Conflict over trust.
SSL certificates form the backbone of internet security, and the CAs that issue them represent the degree of trust users place in website communication. Google claims they have been investigating a series of improperly validated certificates from Symantec since January, initially discovering a set of 127 mis-issued certificates. But over the course of their investigation, the number of mis-issuances grew to nearly 30,000, spanning several years. It’s a serious allegation that completely undermines the trust users can place on encrypted web browsing.
Google has proposed to remedy the situation by distrusting Extended Validation (EV) certificates issued by Symantec for at least a year. They also stated that the accepted validity period for all Symantec certificates will be gradually reduced to nine months.
What does this mean for your organization?
Regardless of the industry you are in, your website is an interface that represents your organization to customers. Ensuring users perceive your website as secure is important for instilling trust in your customers. Considering Google’s severe restrictions against Symantec certificates, organizations must take proper steps to replace their vulnerable Symantec certificates with new certificates to avoid browser security warnings on their websites.
Are you resilient to CA issues?
Symantec has acknowledged that some certificates were mis-issued and has proposed a series of remedial measures after seeking feedback from its customers on the compatibility and interoperability issues that could arise from the implementation of Google’s proposal. As part of these remedial measures, Symantec will conduct periodic audits of its issued certificates, allow third parties to audit its certificates, and shorten its certificate validity period to three months.
All these measures call for certificate life cycle automation. Although SSL certificates form the bedrock of website security, most organizations lack the agility to respond to CA issues of this scale.

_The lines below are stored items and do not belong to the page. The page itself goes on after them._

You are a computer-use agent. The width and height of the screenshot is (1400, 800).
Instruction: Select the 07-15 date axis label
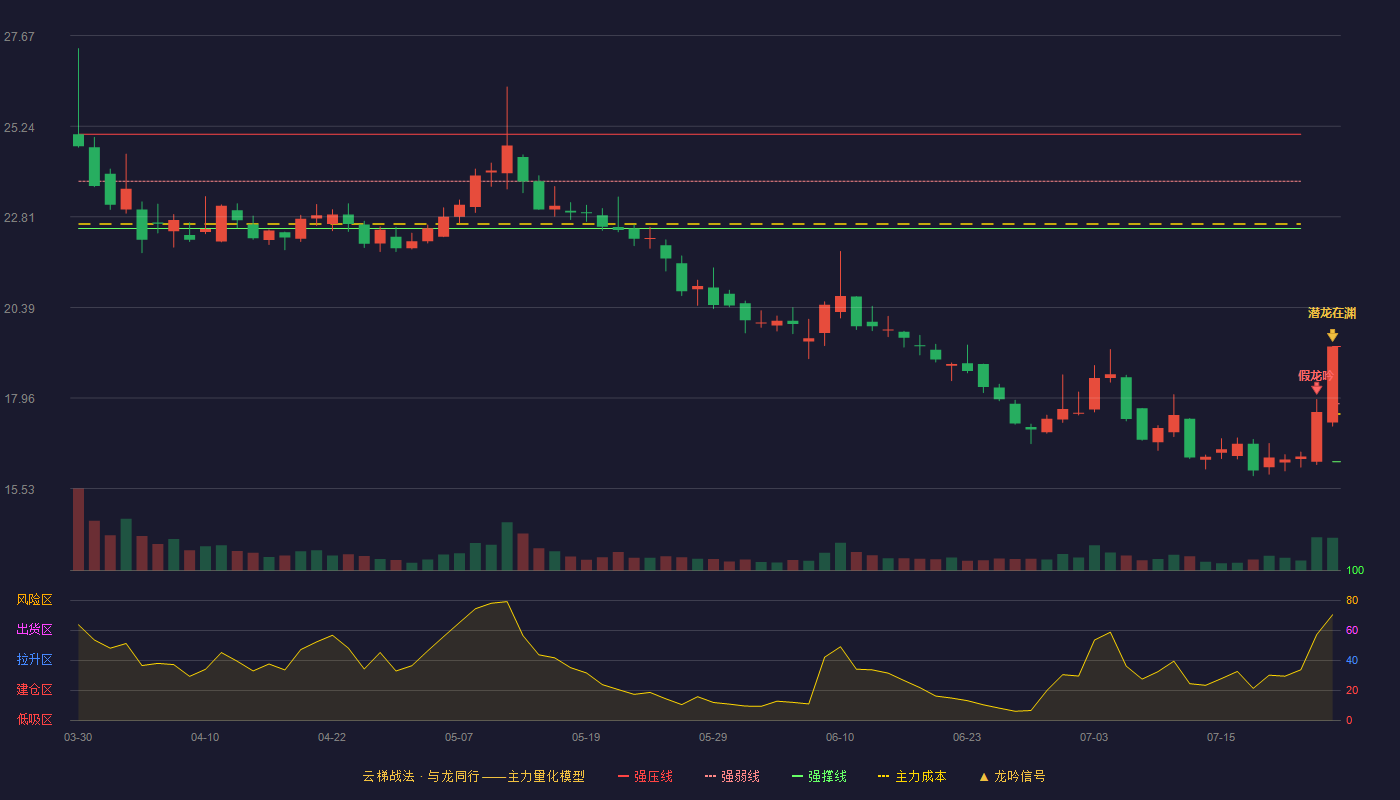coord(1221,737)
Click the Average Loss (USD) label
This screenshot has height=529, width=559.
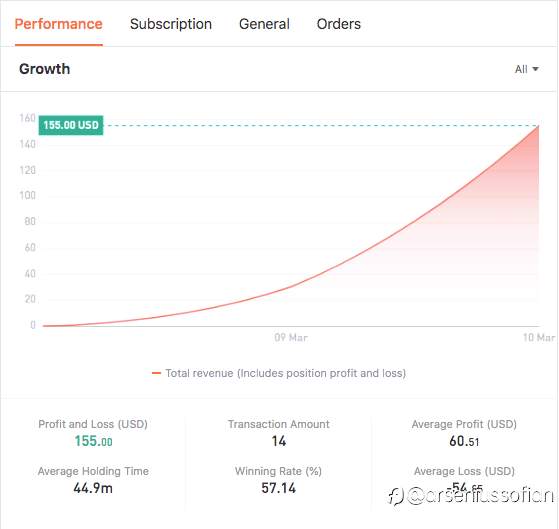(464, 471)
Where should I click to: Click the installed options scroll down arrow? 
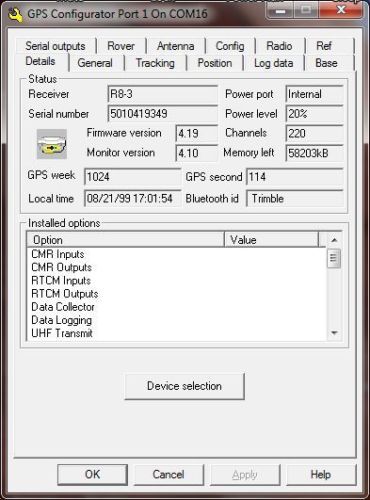coord(334,333)
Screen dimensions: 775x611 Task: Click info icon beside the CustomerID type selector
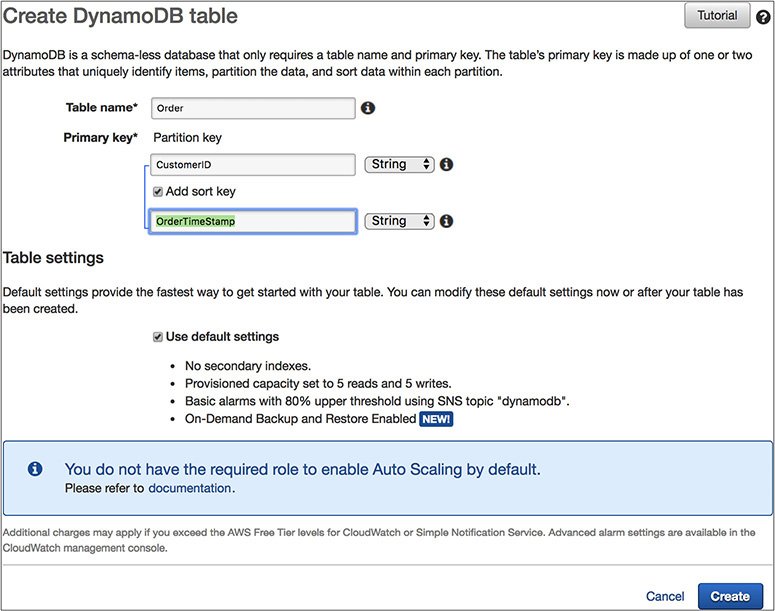point(447,164)
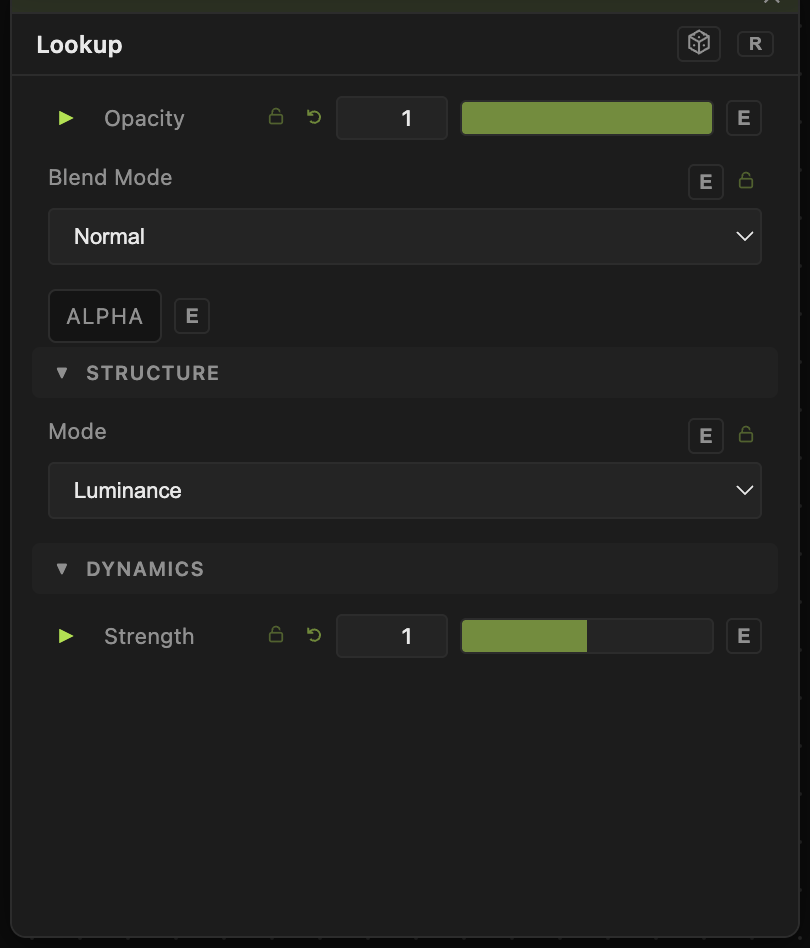Open the E expression button for Opacity
This screenshot has width=810, height=948.
pos(744,118)
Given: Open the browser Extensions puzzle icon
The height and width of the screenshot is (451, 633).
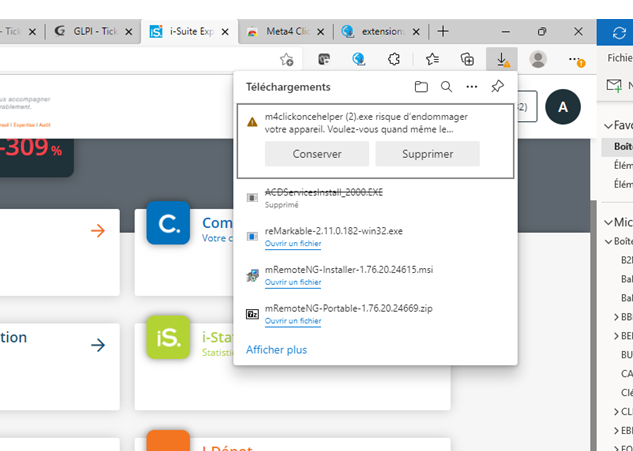Looking at the screenshot, I should [x=394, y=60].
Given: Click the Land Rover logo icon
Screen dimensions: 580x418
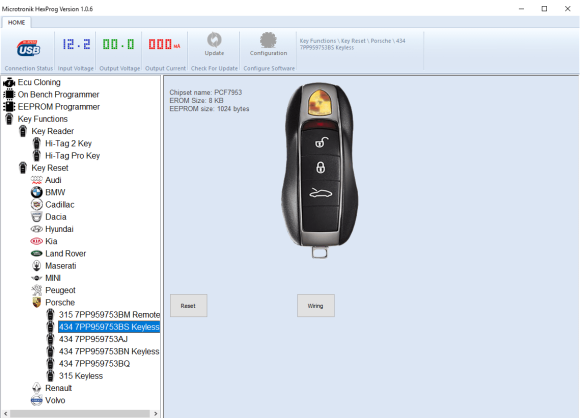Looking at the screenshot, I should [x=36, y=253].
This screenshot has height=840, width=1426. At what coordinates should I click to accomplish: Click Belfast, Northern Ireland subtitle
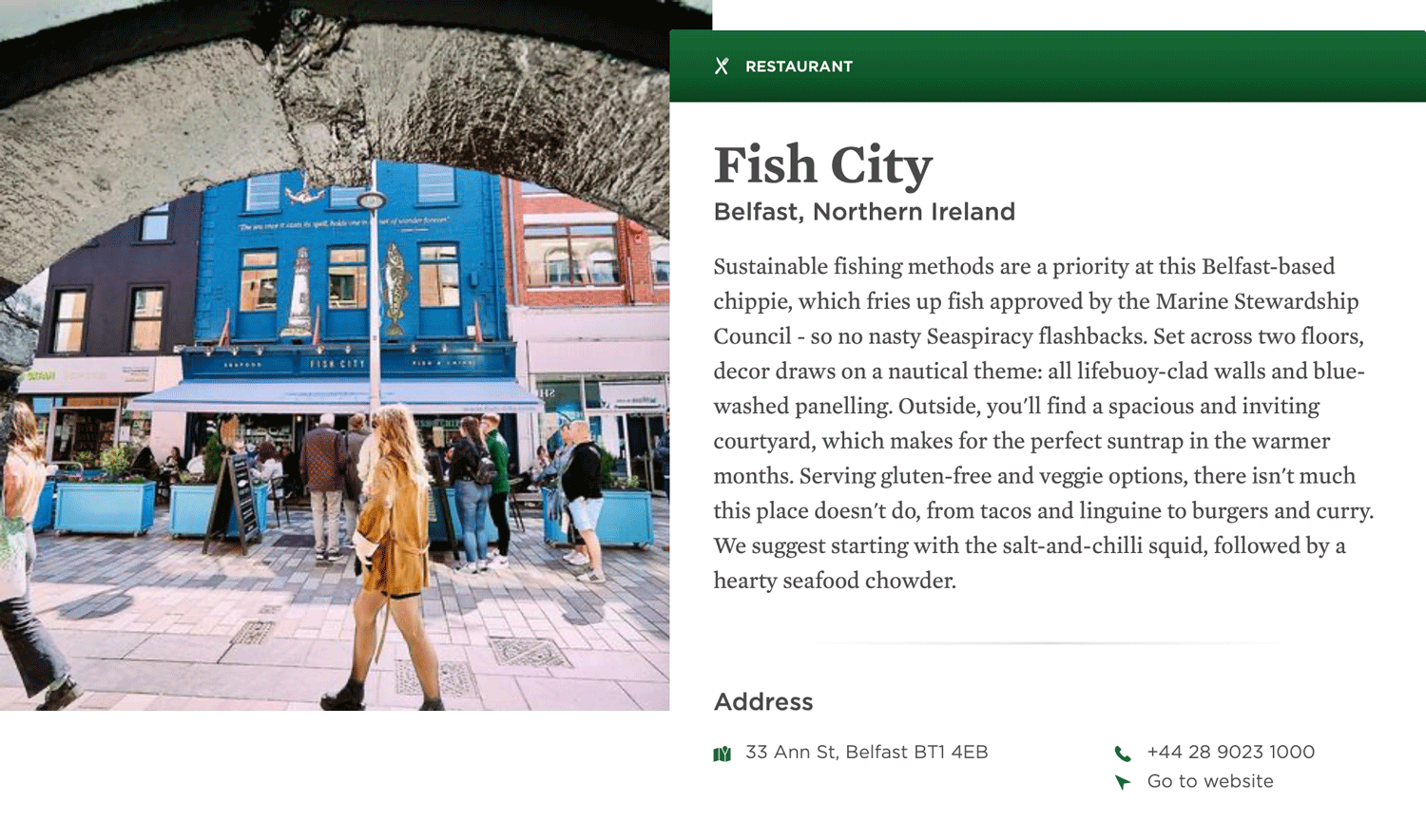[x=864, y=212]
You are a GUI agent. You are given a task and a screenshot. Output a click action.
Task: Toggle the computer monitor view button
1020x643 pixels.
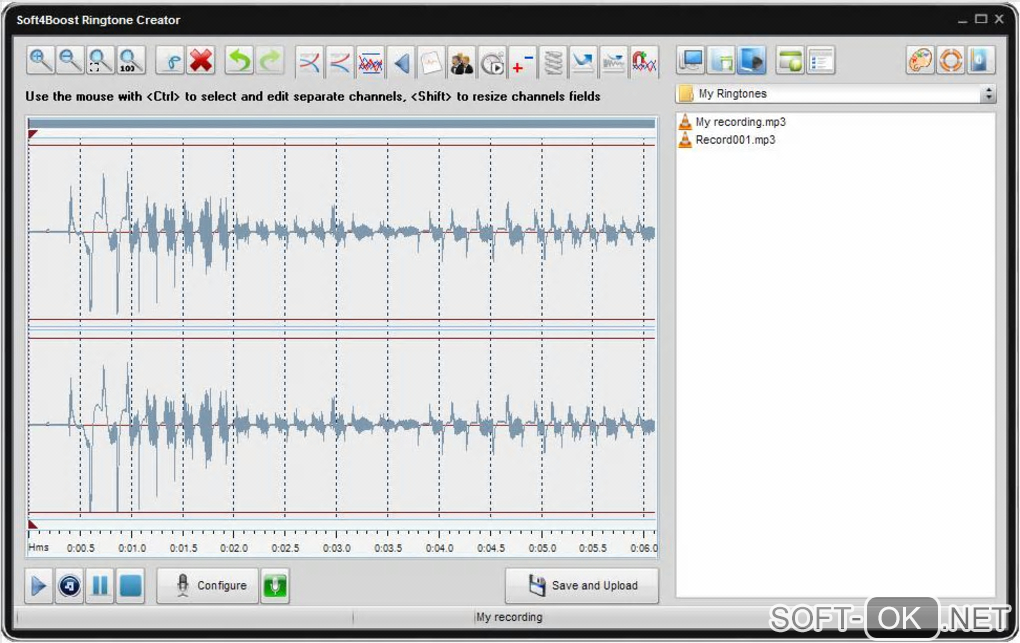pyautogui.click(x=691, y=61)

Key Manager Plus helps you react to such CA issues with ease by giving you complete visibility into your SSL environment. Follow these three simple steps to protect your organization from the Symantec certificate fallout:
Filter out all Symantec certificates:
First, you have to scan your network and isolate all the Symantec certificates. Key Manager Plus’ discovery tool helps you find all the Symantec certificates in your environment, displaying them all in a single window.
Replace old certificates:
Once you have all the Symantec certificates in one place, you can opt to swap old Symantec certificates with new ones. You can also request new certificates from other CAs by using the certificate request tool in Key Manager Plus.
Deploy new certificates:
Once you’ve obtained certificates from various CAs, consolidate and deploy them on your respective domain servers directly from the Key Manager Plus certificate repository.